╭─ SOURCE PASSAGE
Maestro move: Dallas offers Luisi deal

Maestro move: Dallas offers Luisi deal


norman lebrecht

January 14, 2021

The Dallas Symphony has extended Fabio Luisi’s contract as music director for five more years, through to 2029.

He has launched into a 10-year plan to present 20 premieres of commissions by US composers.

Prss release here.

The long-term renewal is an indication that US orchs are nailing down the better music directors as vacancies loom at Chicago and elsewhere.



  • Kevin B. says:

    Luisi is a stunning musician: great news for Dallas.

    • Tiredofitall says:

      And to think the Met had Maestro Luisi for a hot minute. Peter done him bad…

      • John Kelly says:

        You’re right. I enjoyed many of his performances – superb in Italian repertoire but also just a wonderful Wagner conductor – amazing pacing and quite different from Levine’s approach.

        • Herr Doktor says:

          In my opinion, Luisi’s installments of The Ring were better than Levine’s, and not by a small margin either. Levine’s Die Walkure in particular suffered from turgid tempos and lifelessness. Luisi’s Siegfried was particularly wonderful!

  • Sir David Geffen-Hall says:

    I doubt anyone of note is going to be “nailed down”.

    I’ll bet that all contracts have an escape clause that will allow the MD to accept an offer from a more illustrious orchestra should the opportunity arise.

    • J Barcelo says:

      If by illustrious you mean the Big Five, you should go to Dallas and hear the orchestra – it’s not inferior to Chicago, Boston etc in any way. It’s hall is superb and the audiences enthusiastic. I’m looking forward to hearing them give Franz Schmidt’s 4th in April. Meanwhile Boston, New York, Cleveland, Chicago and Philadelphia remain silent.
╰─
╭─ DATA
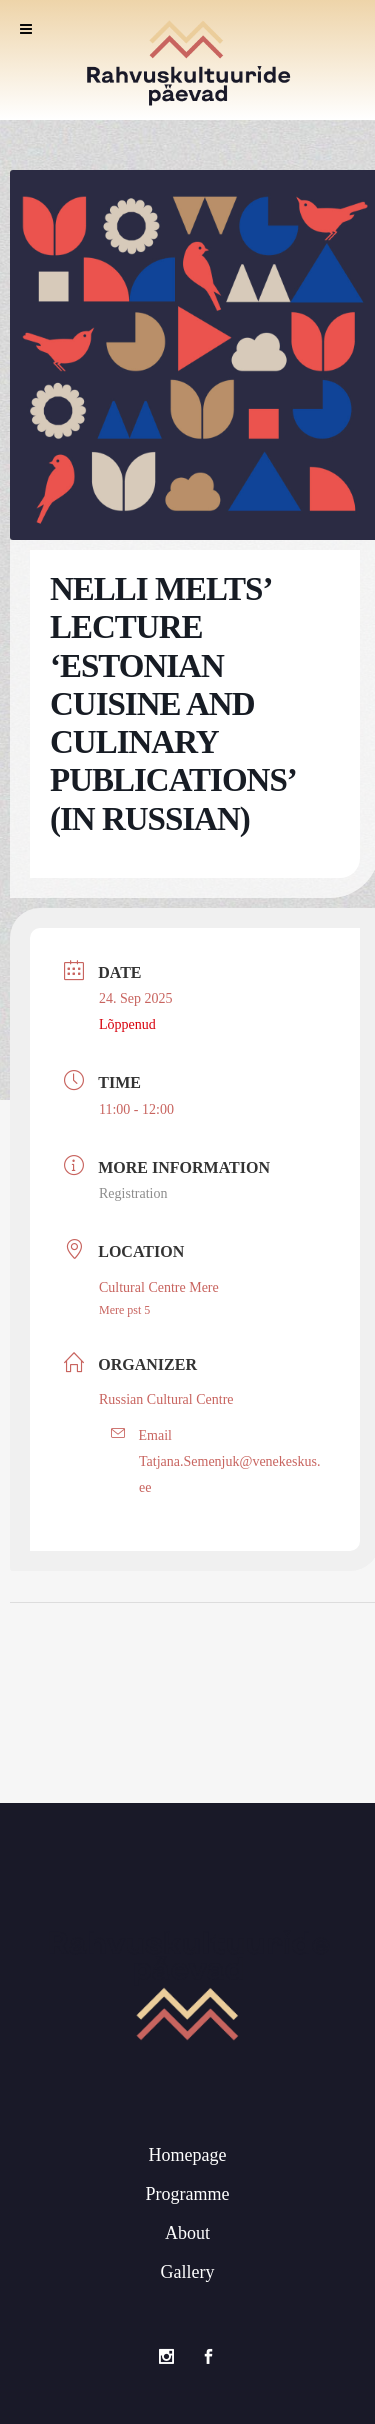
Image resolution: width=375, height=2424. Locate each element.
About (187, 2231)
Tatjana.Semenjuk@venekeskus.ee (229, 1474)
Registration (133, 1193)
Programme (188, 2192)
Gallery (188, 2270)
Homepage (188, 2153)
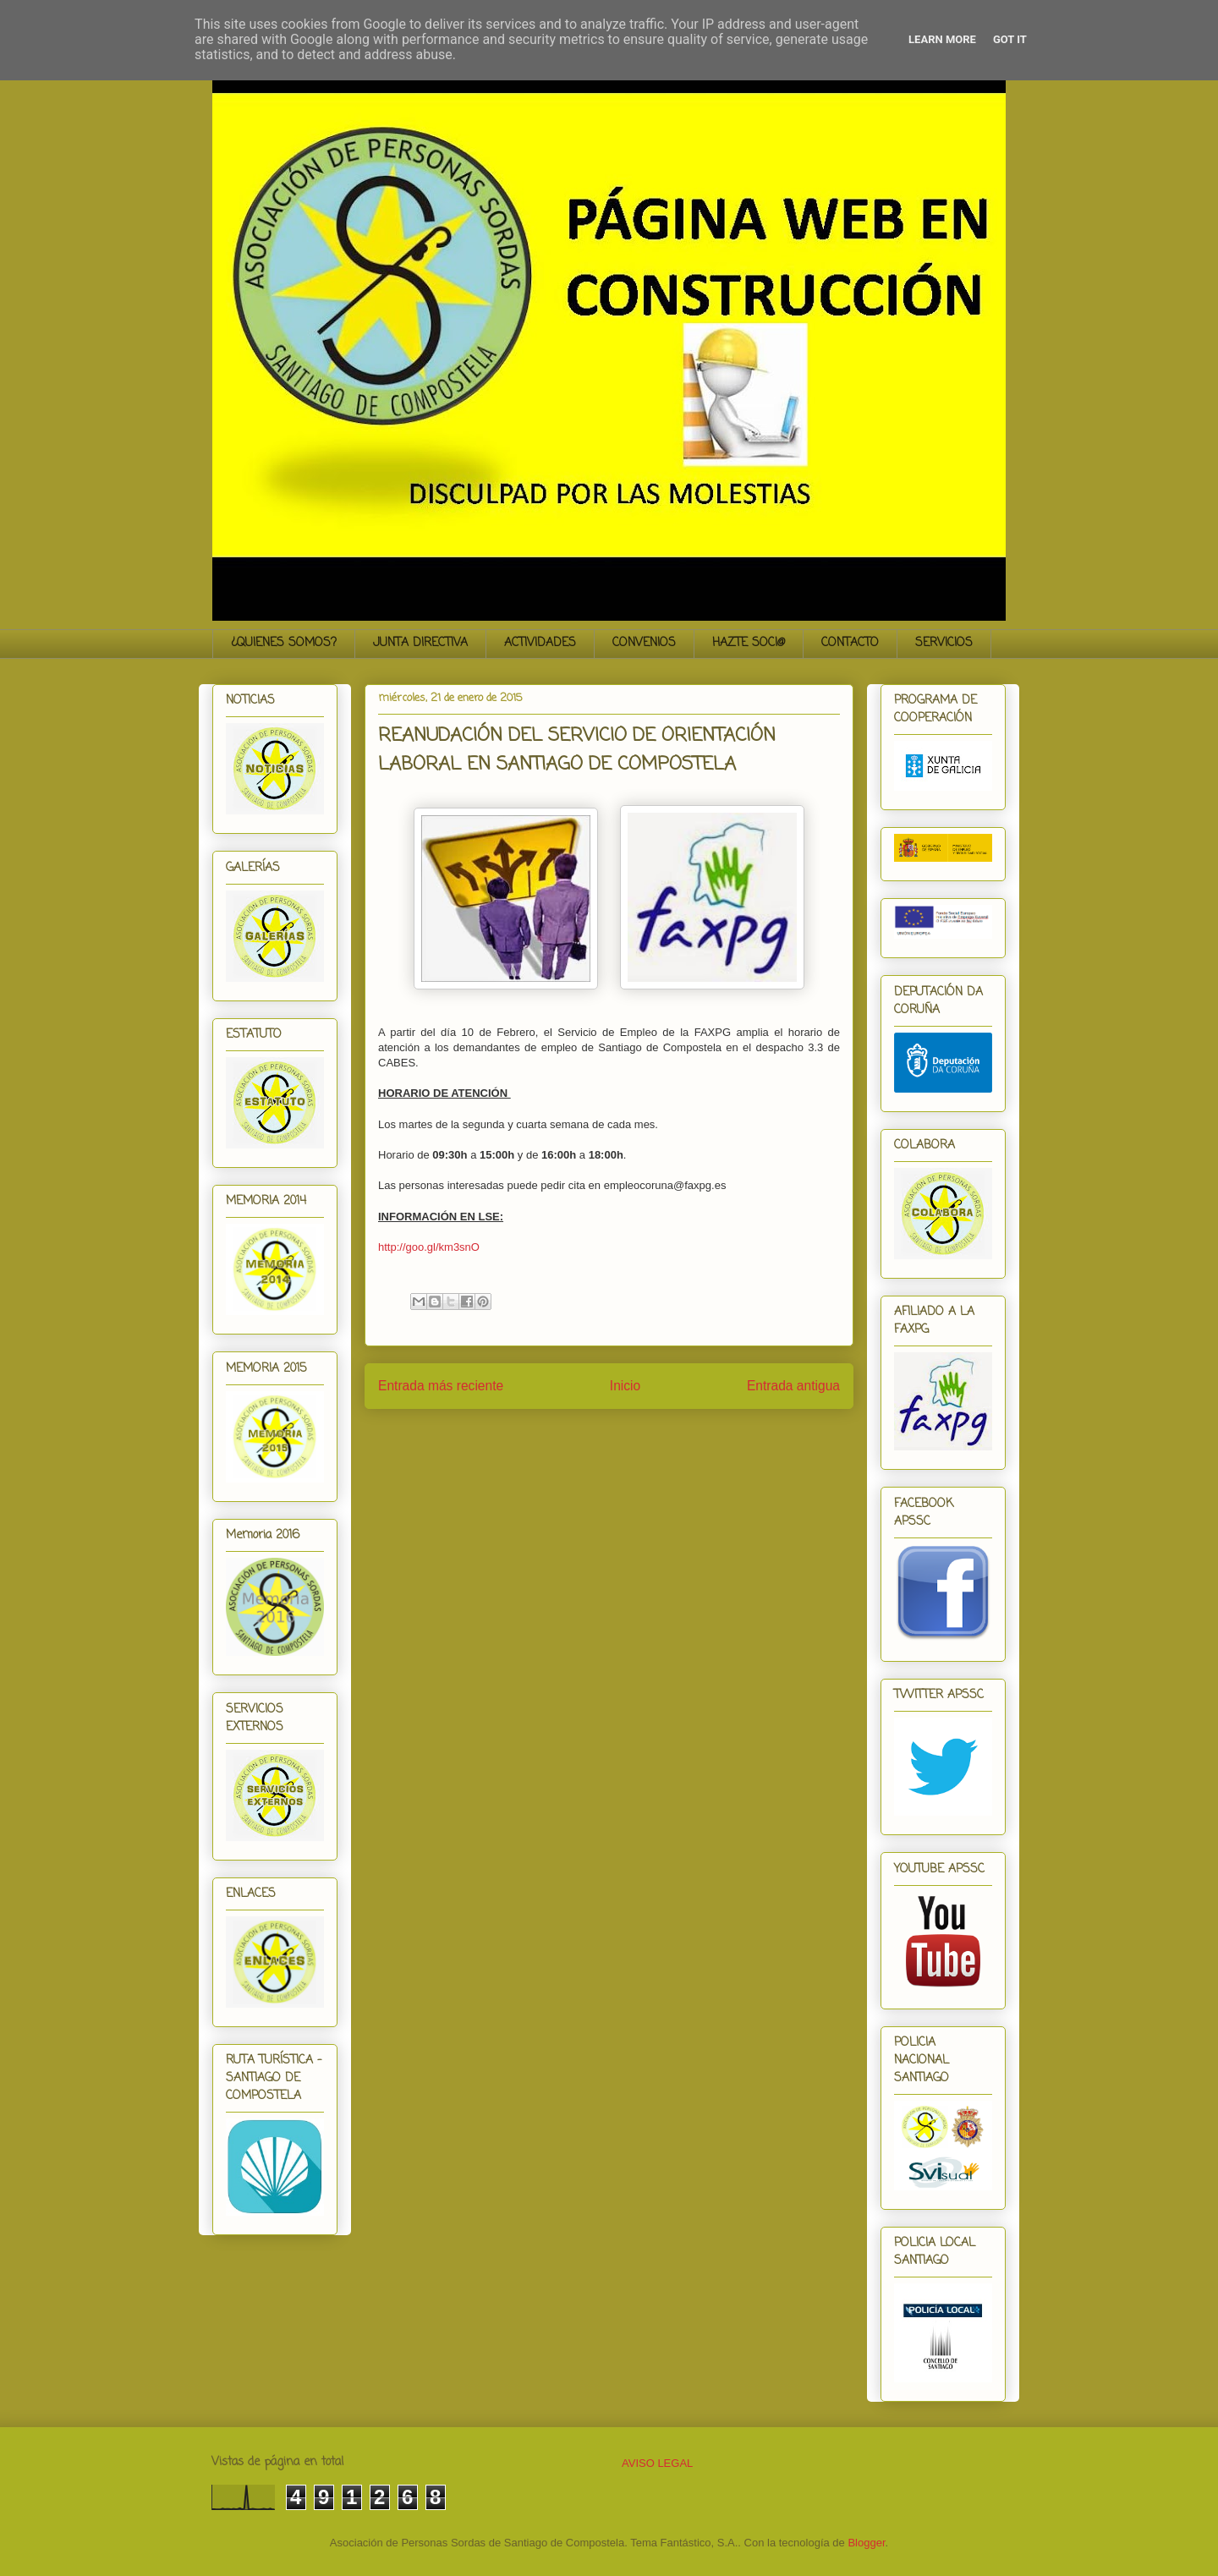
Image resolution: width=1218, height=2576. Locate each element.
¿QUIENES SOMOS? (284, 643)
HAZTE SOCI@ (748, 643)
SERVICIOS (944, 643)
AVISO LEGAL (657, 2463)
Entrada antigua (793, 1385)
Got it (1010, 39)
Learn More (942, 39)
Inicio (625, 1385)
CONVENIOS (644, 643)
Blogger (866, 2542)
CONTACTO (850, 643)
╰─
▶ **PROBLEMS TO WORK ON**
1. Render this sentence from the Dallas Symphony post in Spanish: "The Dallas Symphony has extended Fabio Luisi’s contract as music director for five more years, through to 2029."
2. From the Dallas Symphony post, return everything from "January 14, 2021" down to "by US composers.".
The listing has no connection to the Dallas Symphony post.

▶ **ANSWER LIST**
1. La Sinfónica de Dallas ha prorrogado el contrato de Fabio Luisi como director musical por cinco años más, hasta 2029.

2.
January 14, 2021

The Dallas Symphony has extended Fabio Luisi’s contract as music director for five more years, through to 2029.

He has launched into a 10-year plan to present 20 premieres of commissions by US composers.